経営学学位プログラムは、こうした社会人のリカレント教育を目的として、経営システム科学専攻(修士)と企業科学専攻システムズ・マネジメントコース(博士)を改組して、2020年4月に発足しました.前身である経営システム科学専攻は、国立大学初の社会人向け夜間大学院として1989年に創設され、700名以上の修了生を送り出してきました。またシステムズ・マネジメントコースは1996年に設置され、150名を超える博士人材を輩出しています。30年に及ぶ伝統の中で培ってきた社会人が学びやすい環境や特色ある教育・研究体制は、経営学学位プログラムにも引き継がれています。

経営システム科学専攻やシステムズ・マネジメントコースでは、設立当初からビジネスにおける情報技術や計量分析技術、今でいうアナリティクス、の重要性に着目し、関連分野の教育に力を入れてきました。
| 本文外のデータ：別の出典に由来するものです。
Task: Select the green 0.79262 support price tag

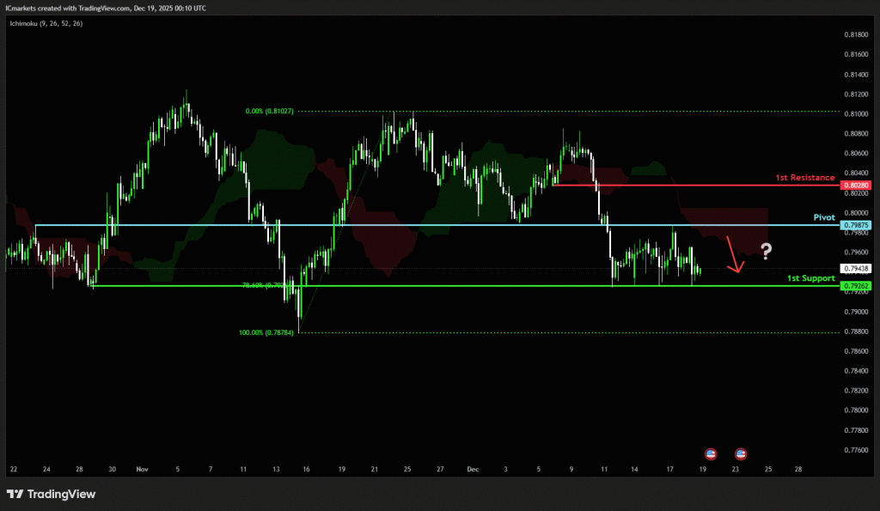Action: click(857, 286)

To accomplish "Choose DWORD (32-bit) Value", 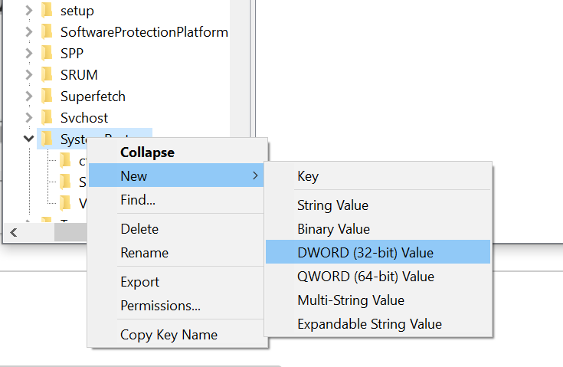I will click(365, 252).
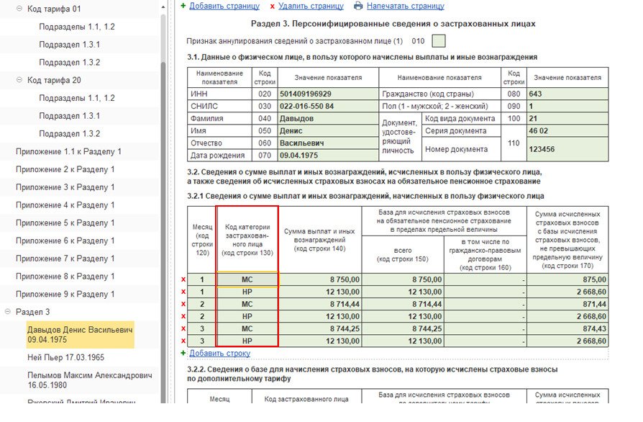Click the Напечатать страницу link
This screenshot has height=422, width=643.
(405, 6)
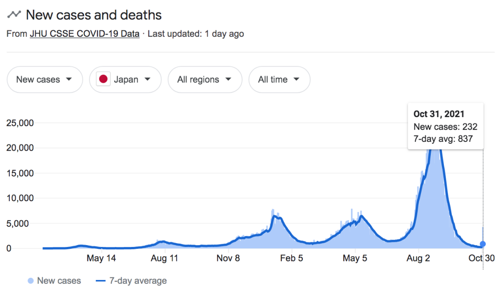The height and width of the screenshot is (295, 503).
Task: Click the New cases legend dot
Action: 31,281
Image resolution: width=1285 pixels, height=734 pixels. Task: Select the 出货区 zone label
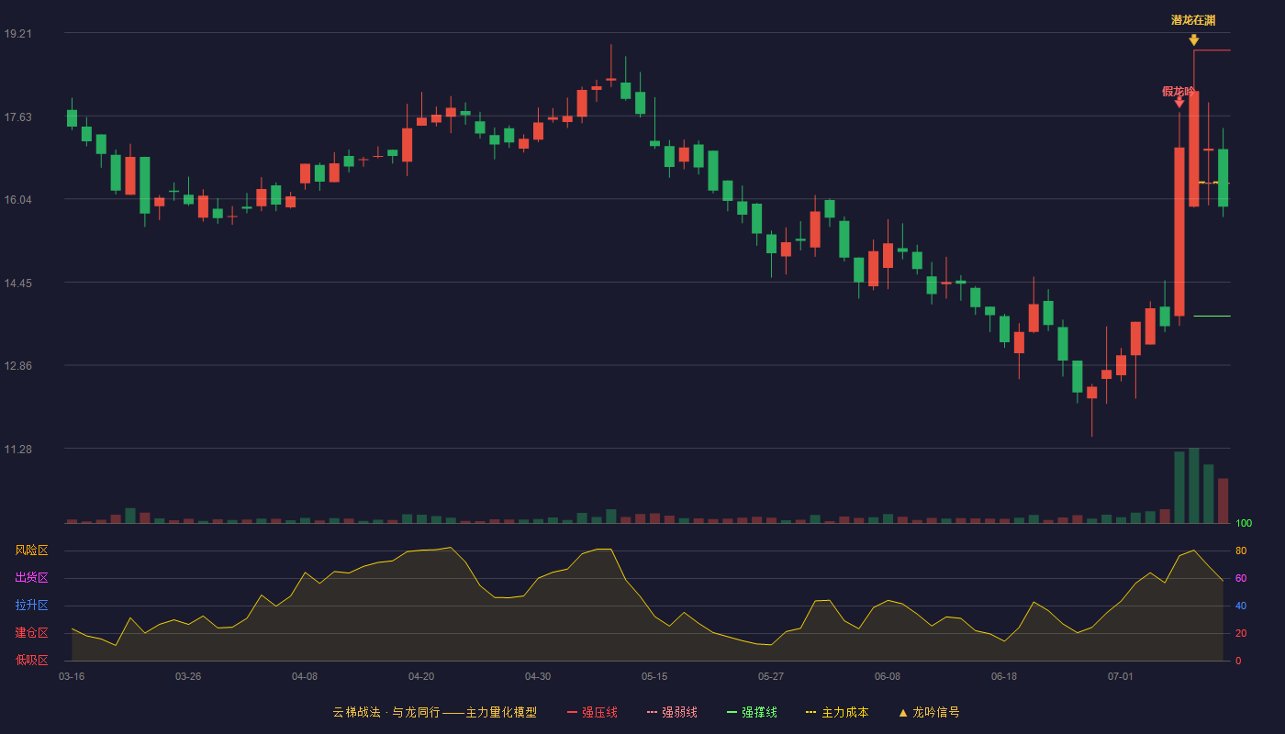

ビジネスにおけるこうした分野の必要性は今後さらに高まると考えられますので、経営学学位プログラムでも、経営戦略・組織,マーケティング、会計・ファイナンスなど経営学のコア領域を支える分析基盤として、統計や情報関連領域を教育の柱として掲げています。

また、博士後期課程はもちろんですが、博士前期課程でもコースワークだけでなく論文研究に力を入れています。論文研究では学生が直面するビジネス上の課題をテーマとして設定し、コースワークで学んだ理論や技術を活用して課題解決を目指します。答が見えない道を進む難しさはありますが、試行錯誤した分だけ机上の論理ではない生きた知識や技術を修得することができます。さらに博士後期課程では、実務面だけでなく学術的にも高く評価される研究成果が得られることもあります。

人生100年時代と言われ、従来の終身雇用を中心とした働き方も変わりつつあります。そうした中で、社会人にとってのリカレント教育の重要性は、今後さらに増していくものと思われます。さまざまなバックグラウンドをもった方々が新たな学びの機会を通じて知識や技術を高め、あるいは人脈を広げることは,ビジネス上のキャリアをさらに進めるチャンスになります。経営学学位プログラムは、30年あまりの経験を活かして、より質の高いリカレント教育の場を今後も提供していきたいと考えています。